• SOURCE:
▼

Actually I never even used the WT900 hooked up like that,  Since it was my second drill press I was in no rush to use it and immediately took it all apart for paint, cleaning and wiring and bearings.  When I went to disconnect the crunchy old power cord I noticed it was not wired correctly.  I also replaced the starting cap since I had the motor apart anyway.  And yes those old WT drill presses are fine machines, it works great now.  I now have both a WT1200 and a WT900. (and yet another WT900 waiting to be restored).


----------



## joebiplane (Oct 16, 2013)

Well gents,   thank you all for your input... I have decided to follow one of my own rules::jester:

*"Any job that is worth doing,  is worth paying a professional  to have it done correctly":whiteflag:*

i brought the motor,  the drum switch and my 110v cord  to an electric motor repair shop to assure the motor is wired for 110  and to wire everthing up properly.

I'm sure it will cost less than the things i might have burned up with my " wire and try" system that has allowed me to buy soooo much new electrical parts over the years.
I will up date when I get it back from the shop.

▲

• WHAT THE TASK ASKS: Continue the forum thread about rewiring an old drill press motor, starting after its last post.

• LISTED RECORDS:
▼

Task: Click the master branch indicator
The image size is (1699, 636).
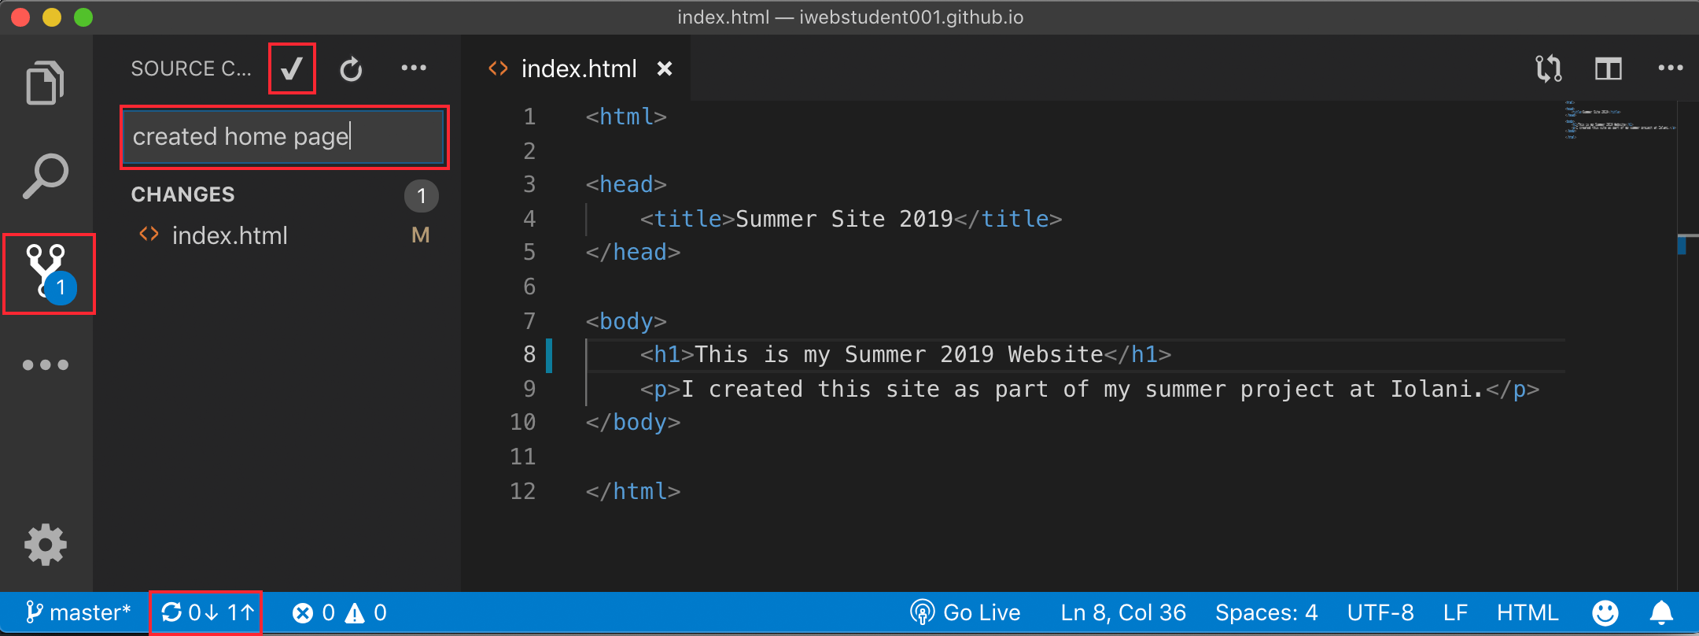Action: [78, 612]
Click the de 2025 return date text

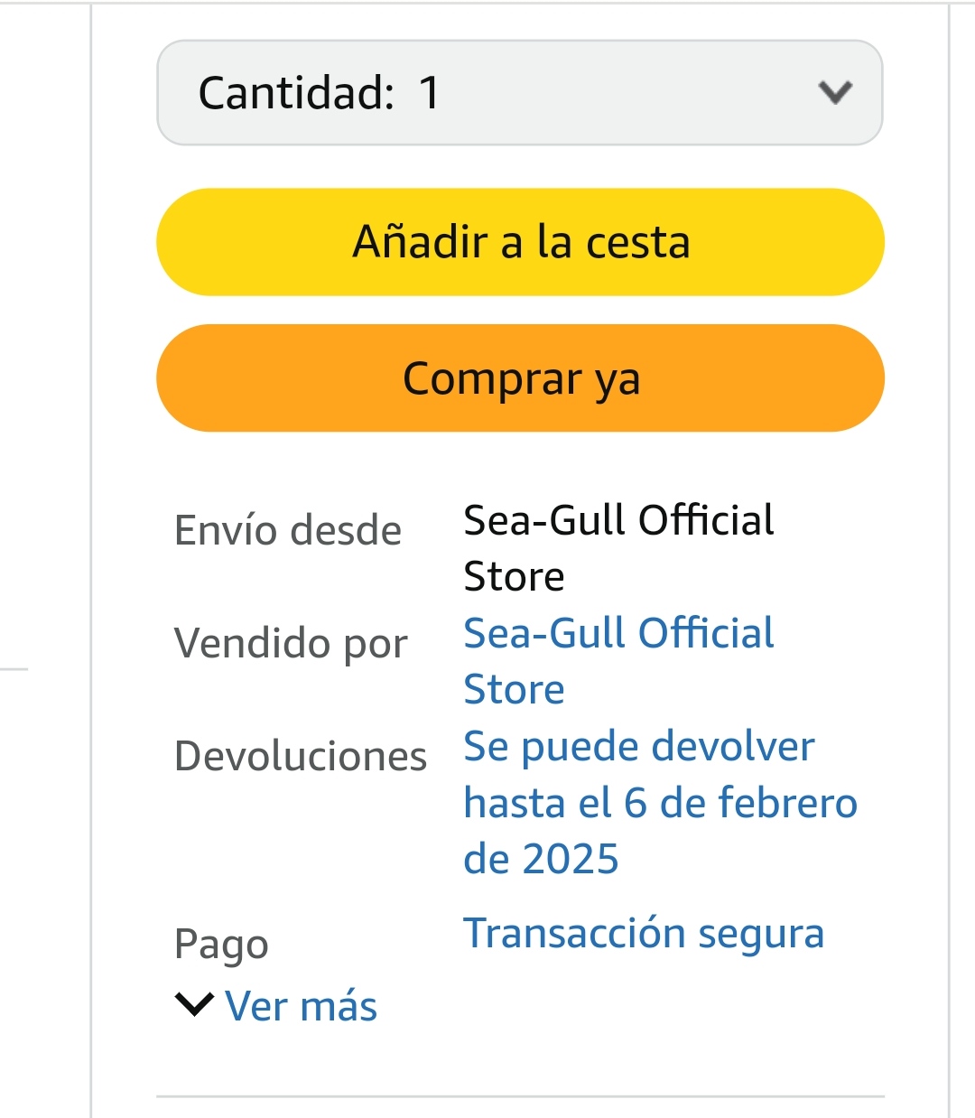tap(541, 859)
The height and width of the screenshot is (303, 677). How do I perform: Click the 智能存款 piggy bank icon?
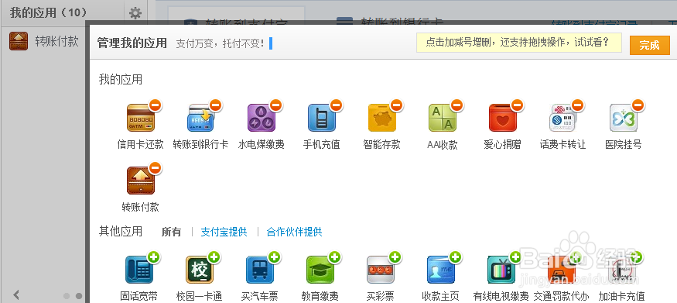(x=382, y=118)
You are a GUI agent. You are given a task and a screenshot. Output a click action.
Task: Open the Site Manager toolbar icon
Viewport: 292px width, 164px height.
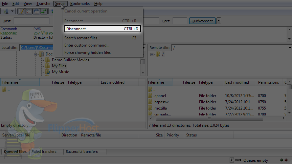point(6,11)
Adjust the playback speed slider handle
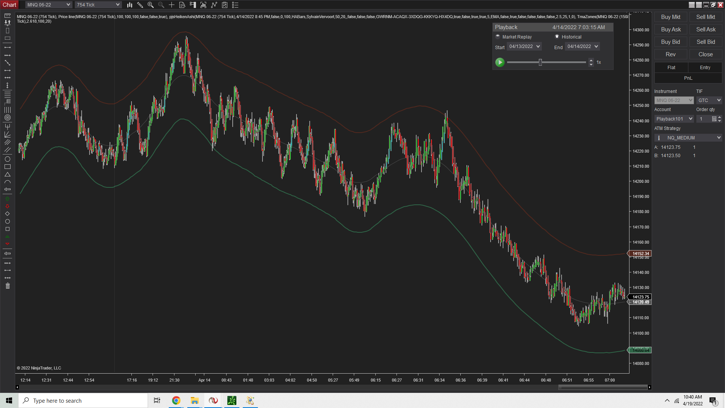This screenshot has width=725, height=408. pos(540,62)
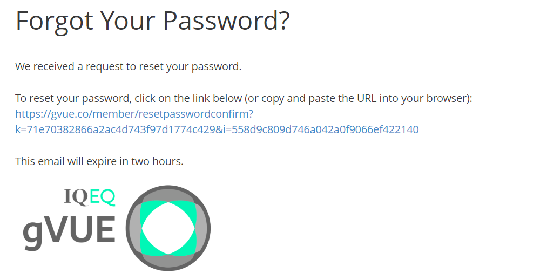
Task: Click the To reset your password instruction text
Action: (244, 98)
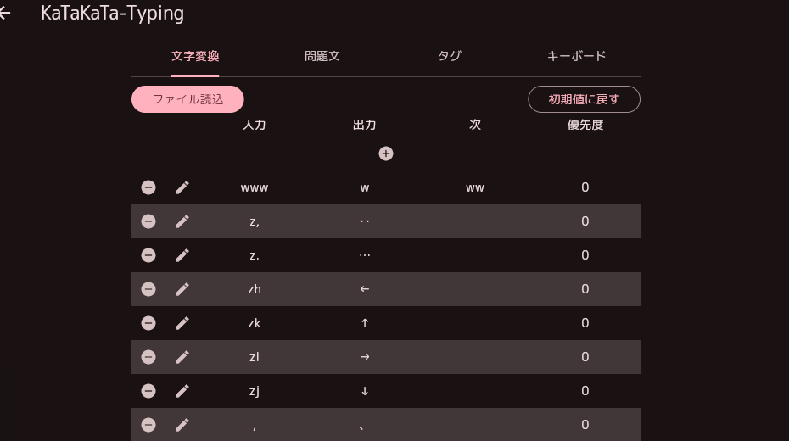
Task: Open the タグ tab
Action: point(450,56)
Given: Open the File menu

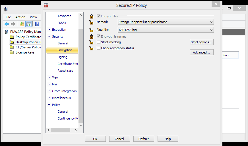Looking at the screenshot, I should point(8,17).
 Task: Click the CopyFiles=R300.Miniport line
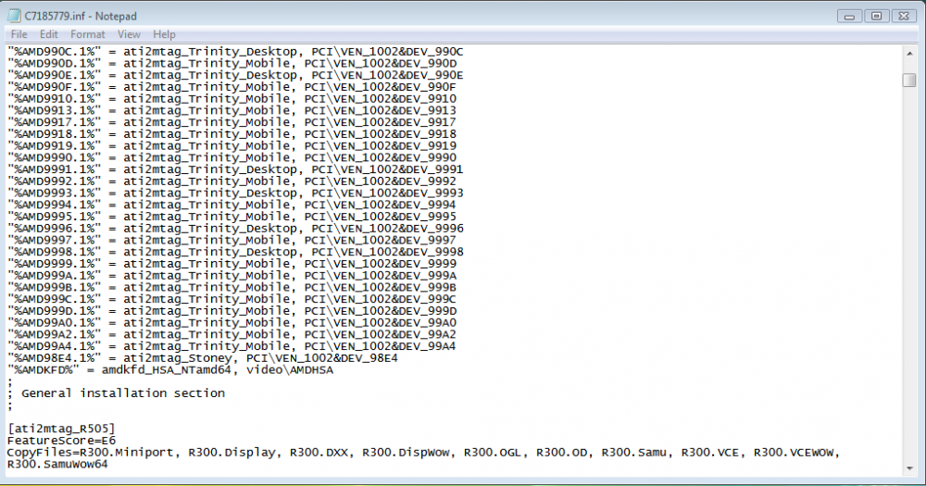click(278, 453)
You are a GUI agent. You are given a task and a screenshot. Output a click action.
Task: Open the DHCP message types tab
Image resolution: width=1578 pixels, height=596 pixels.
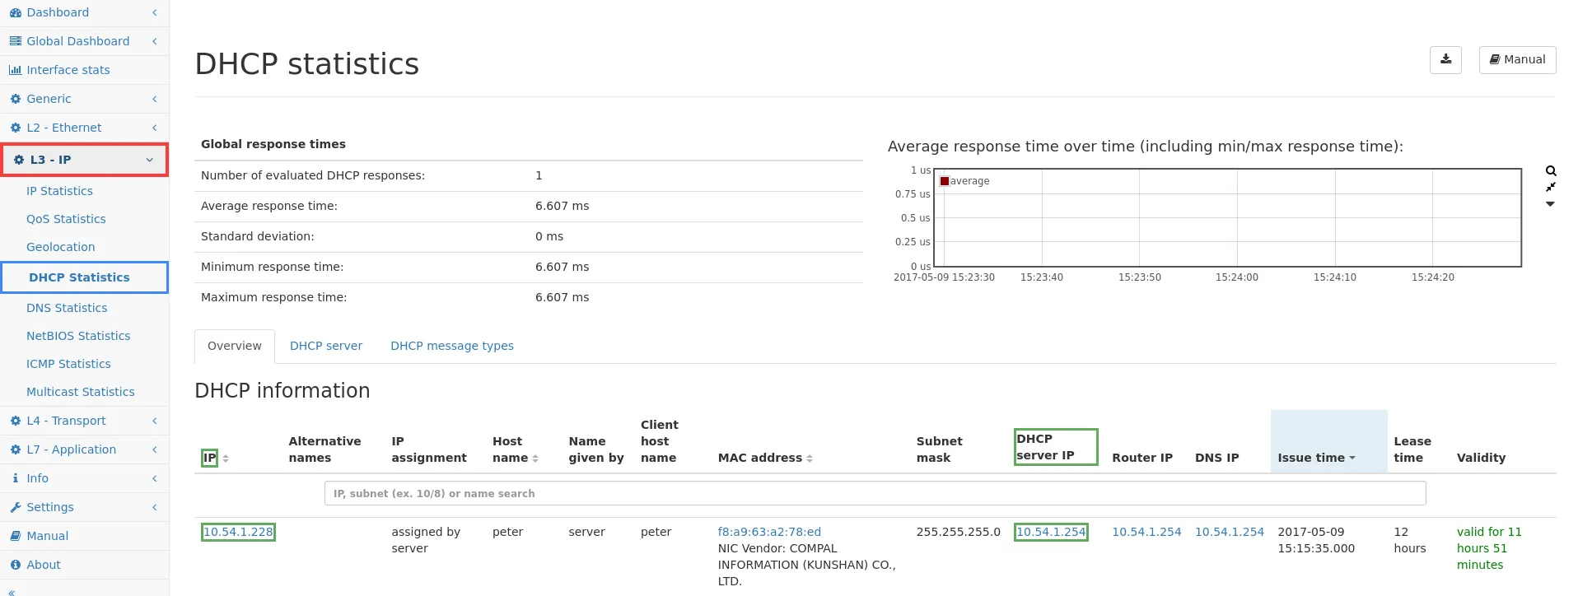451,346
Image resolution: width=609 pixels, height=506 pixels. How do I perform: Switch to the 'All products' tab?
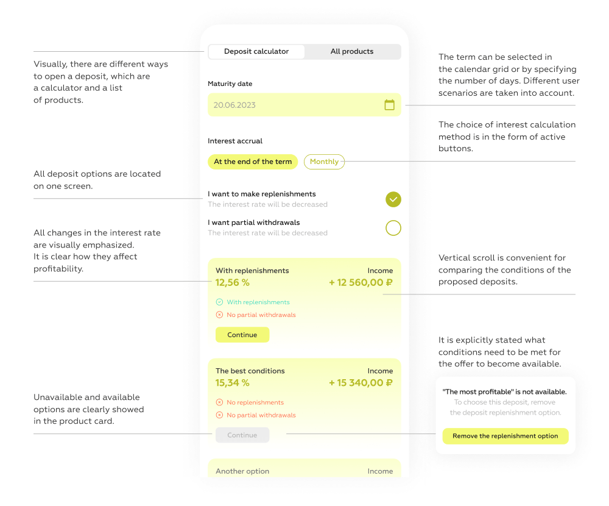(x=352, y=52)
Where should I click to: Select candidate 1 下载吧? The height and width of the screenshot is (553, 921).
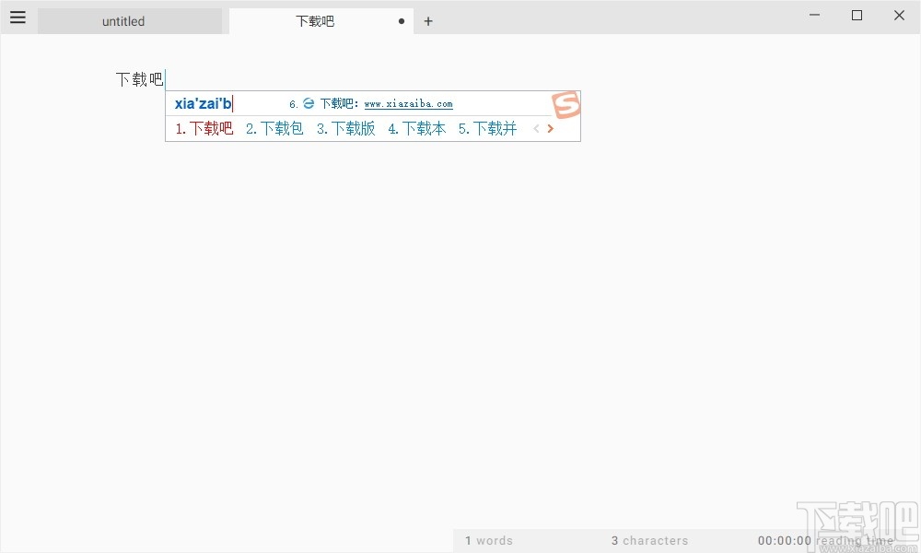pos(203,128)
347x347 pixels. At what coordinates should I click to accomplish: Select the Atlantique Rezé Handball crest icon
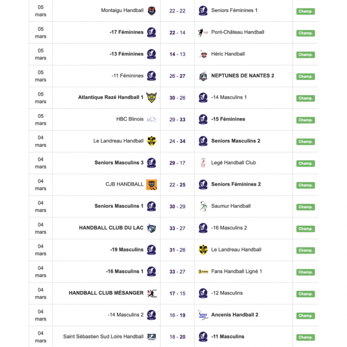pyautogui.click(x=152, y=97)
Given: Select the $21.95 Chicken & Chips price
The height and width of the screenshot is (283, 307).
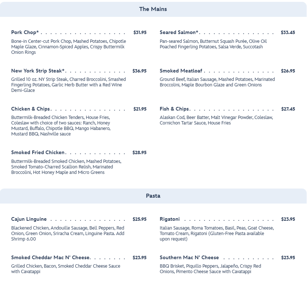Looking at the screenshot, I should 140,109.
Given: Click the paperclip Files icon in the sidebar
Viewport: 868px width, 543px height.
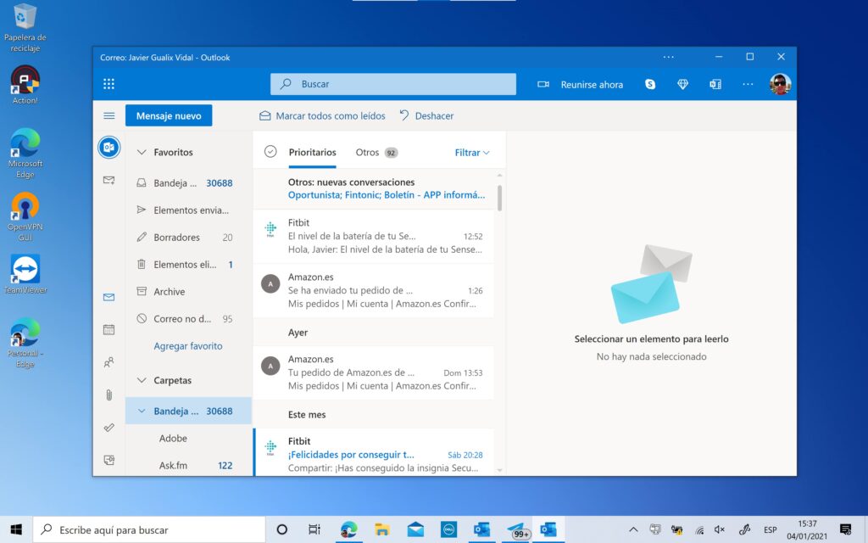Looking at the screenshot, I should coord(109,394).
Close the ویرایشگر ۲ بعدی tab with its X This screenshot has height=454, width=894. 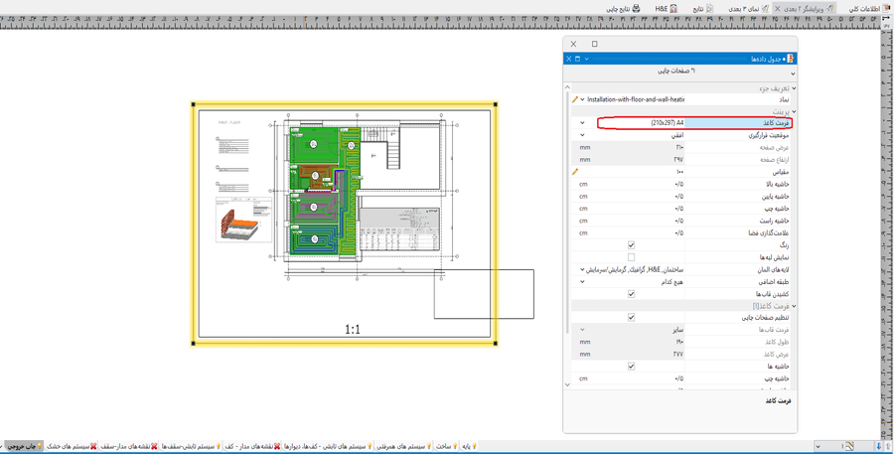(778, 8)
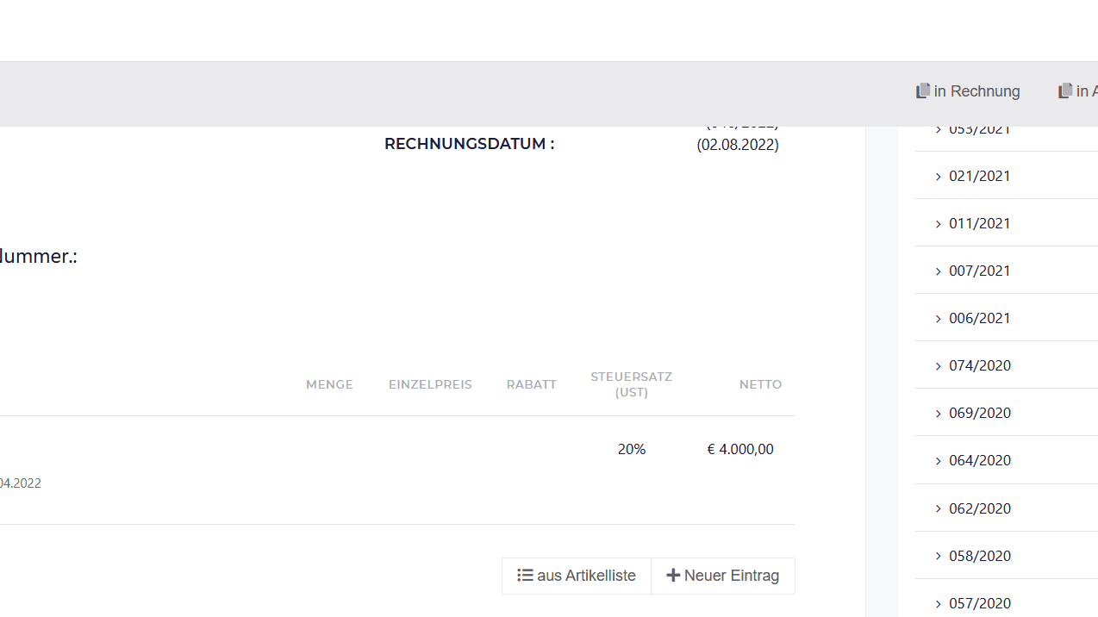Click the arrow icon beside 057/2020
The width and height of the screenshot is (1098, 617).
(x=939, y=603)
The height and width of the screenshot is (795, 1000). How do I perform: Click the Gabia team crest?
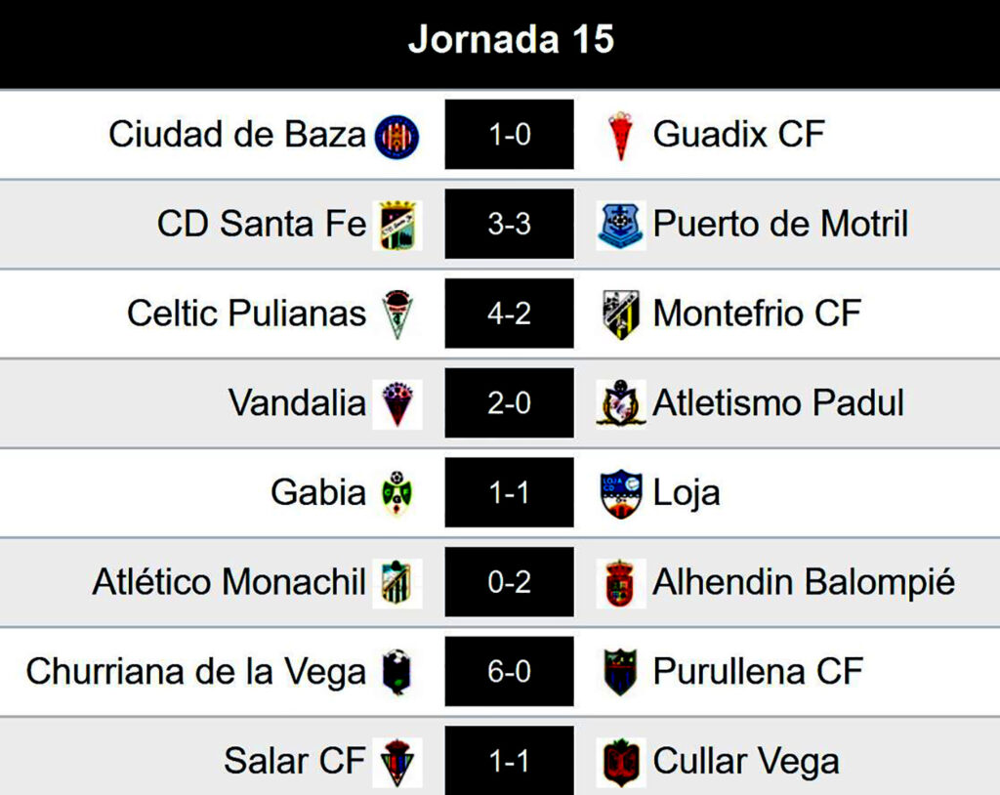pyautogui.click(x=397, y=493)
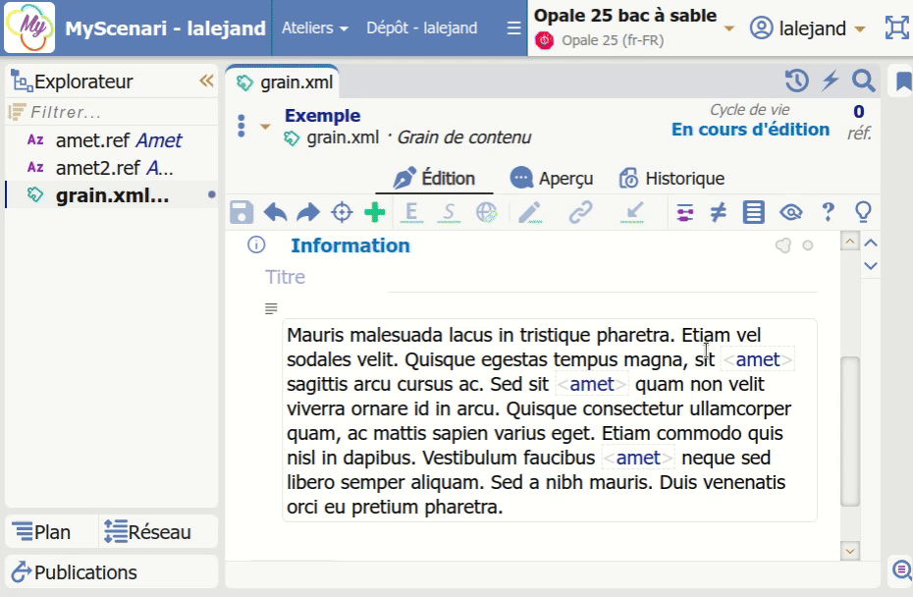Switch to the Aperçu tab
This screenshot has width=913, height=597.
[553, 179]
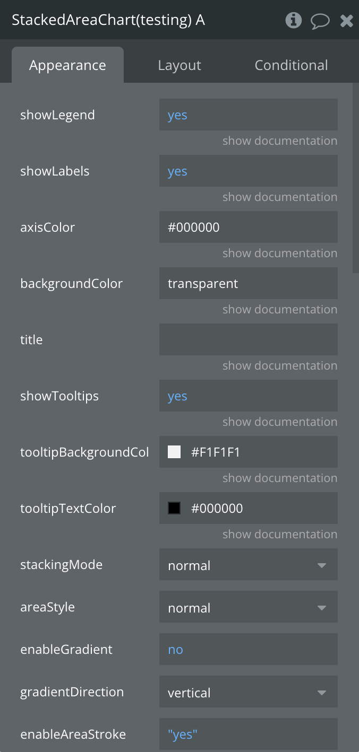Open the areaStyle dropdown
Screen dimensions: 359x752
[x=248, y=608]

▲

• EXPECTED ANSWER:
Joe:nuts:


----------



## rdhem2 (Oct 16, 2013)

Dear Mr. joebiplane;

Your wisdom is large.  I have found drum switches can fool the best of 'em.  

By the way, you quite possibly have the greatest avatar on the web.

Keep us tuned in when you start slinging _*SWARF*_ again!


----------



## joebiplane (Oct 18, 2013)

*Re: Wait, back the truck up!!!*



CluelessNewB said:


> Something is bugging me about this.   You said the motor was originally wired for 110 but the 3 wires (T2,T3,C2) connected together would make me think the motor was wired for 220.  Does the motor have a wire diagram for 110 vs 220 wiring?
> 
> Clueless......you hit the nail on the head::holdphone:........
> The motor was wired for 220 !!!!   The seller must have put the 110 plug on to demonstrate it.
> ...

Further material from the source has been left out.